How do you completely sum up yourself in the most condensed way?
I had this come up a few years back in nother way. After a very nice, well written article in the local newspaper, I was contacted by the producers of a national talk show set in NYC on one of the major news networks. They had seen the article and the host felt I would be a perfect fit for the show which featured a panel of guests from various fields in a fast-paced, short sound bite-y format. The host would shoot out a question and go quickly to a guest who would have 15 or 20 seconds to give a full answer.
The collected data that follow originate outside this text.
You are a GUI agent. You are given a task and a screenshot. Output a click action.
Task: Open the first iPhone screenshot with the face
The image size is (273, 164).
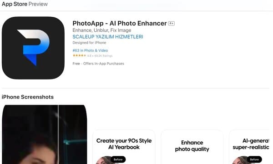click(x=45, y=134)

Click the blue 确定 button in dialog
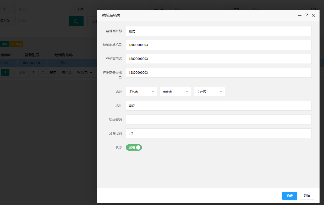click(x=290, y=196)
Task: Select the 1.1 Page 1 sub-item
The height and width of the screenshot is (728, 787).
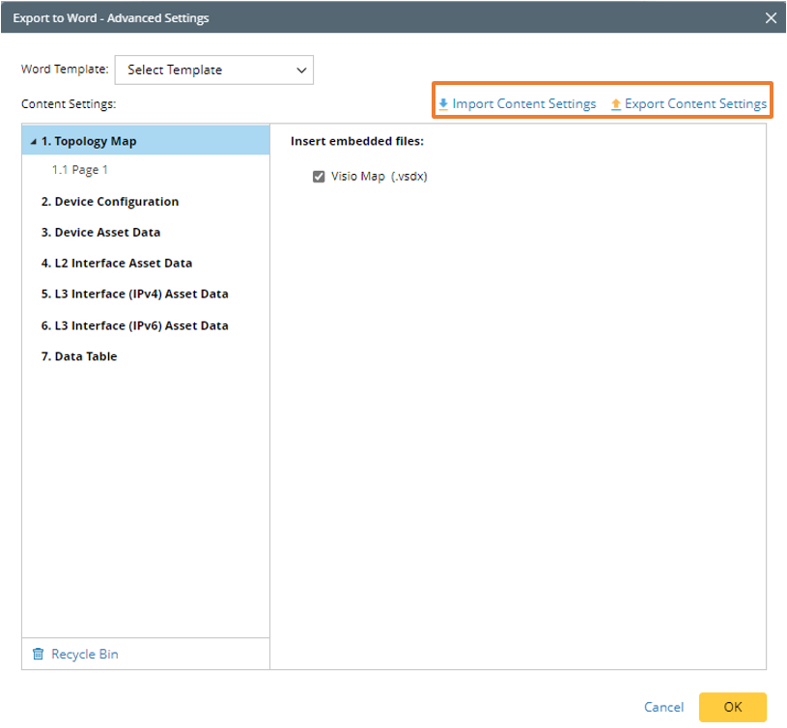Action: [x=80, y=170]
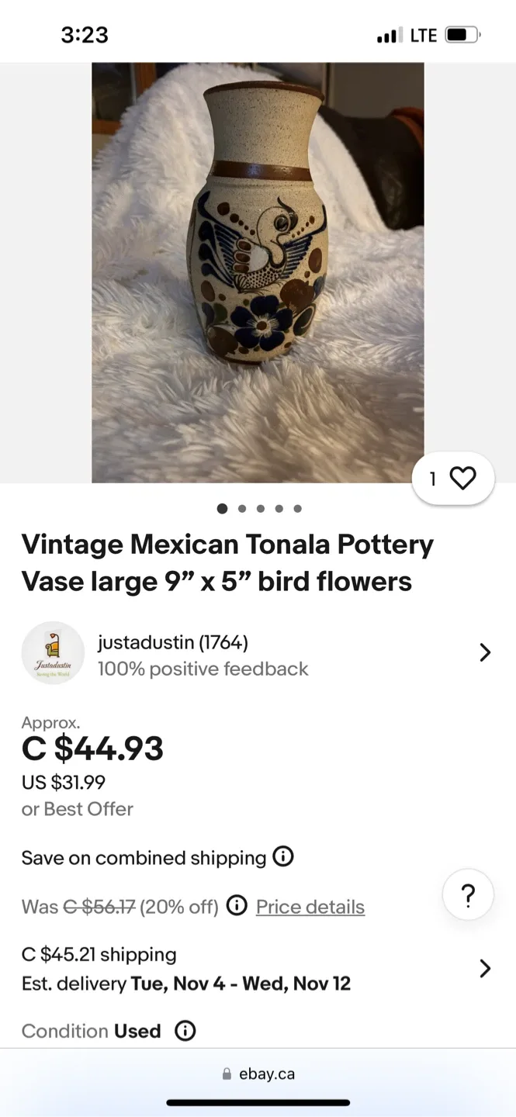This screenshot has height=1117, width=516.
Task: Tap the question mark help bubble
Action: pyautogui.click(x=468, y=894)
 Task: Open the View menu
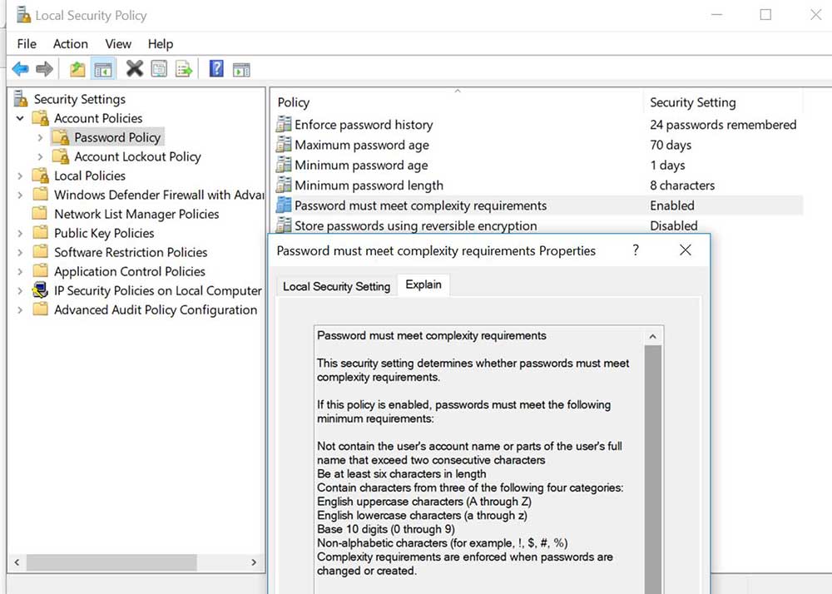[117, 43]
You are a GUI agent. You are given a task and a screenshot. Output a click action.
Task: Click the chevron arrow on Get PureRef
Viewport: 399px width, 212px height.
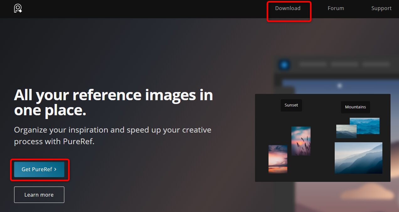tap(56, 169)
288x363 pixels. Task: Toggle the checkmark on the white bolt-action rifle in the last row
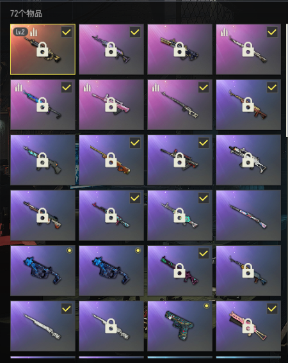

So, the producers interviewed me separartely then finished with about 20 minutes of the main producer pretending to be the host and throwing questions at me quickly. After we had been doing this for the 20 minutes, with her constantly urging me to be faster with my responses, I was pretty frustrated and finally asked her what she wanted from me.
She said she wanted to summarize what my career was about in 15 seconds.
That pretty much ended the interview and, needless to say, I didn’t go to NYC for the show. I was actually relieved but it made me wonder how someone could adequately sum up themselves in such a short manner. I still haven’t figured it out and I guess I’ll have to think about this some more.
… it made me wonder how someone could adequately sum up themselves in such a short manner.
My answer? It’s impossible.
I’ve written very few poems, but your story reminds me of what I’ve come to regard as the most frustrating question in the world regarding poety: “What does it mean?”
Good grief, I want to say. If I could tell you what it “means” in a sentence, I wouldn’t have written the poem.
A more instructive question might be John Ciardi’s: “How does a poem mean?”
Oh, my. I’ve not known Ciardi. I just discovered his question is also a book, and I’ve just finished skimming some excerpts I found on the web.
There’s nothing quite like that wonderful shock of recognition when you discover your own thoughts put down in someone else’s words.
From Ciardi: What the poem is, is inseparable from its own performance of itself. I suspect Ciardi and Luther could have had a fine time, talking about “living words”.
And to come back around to the original post, I can’t help but smile and think, If I could tell you what it “means” in a sentence, I wouldn’t have lived the life.
And yes, I’ve ordered the book.
‘If I could tell you what it “means” in a sentence, I wouldn’t have lived the life.’——- Well put. To me, it also means that one would have nothing more to say as an artist or a writer. If you have reached a point where that which you couldn’t readily identify and struggled to expess were suddenly easily identifiable and explained with a few words, what would be the purpose of your art or writing?
I’m sure the similarity between the methodology of this talk show and the Wisconsin campaign discussed in your earlier post was not lost on you. Injecting substance in the message reduces its popularity.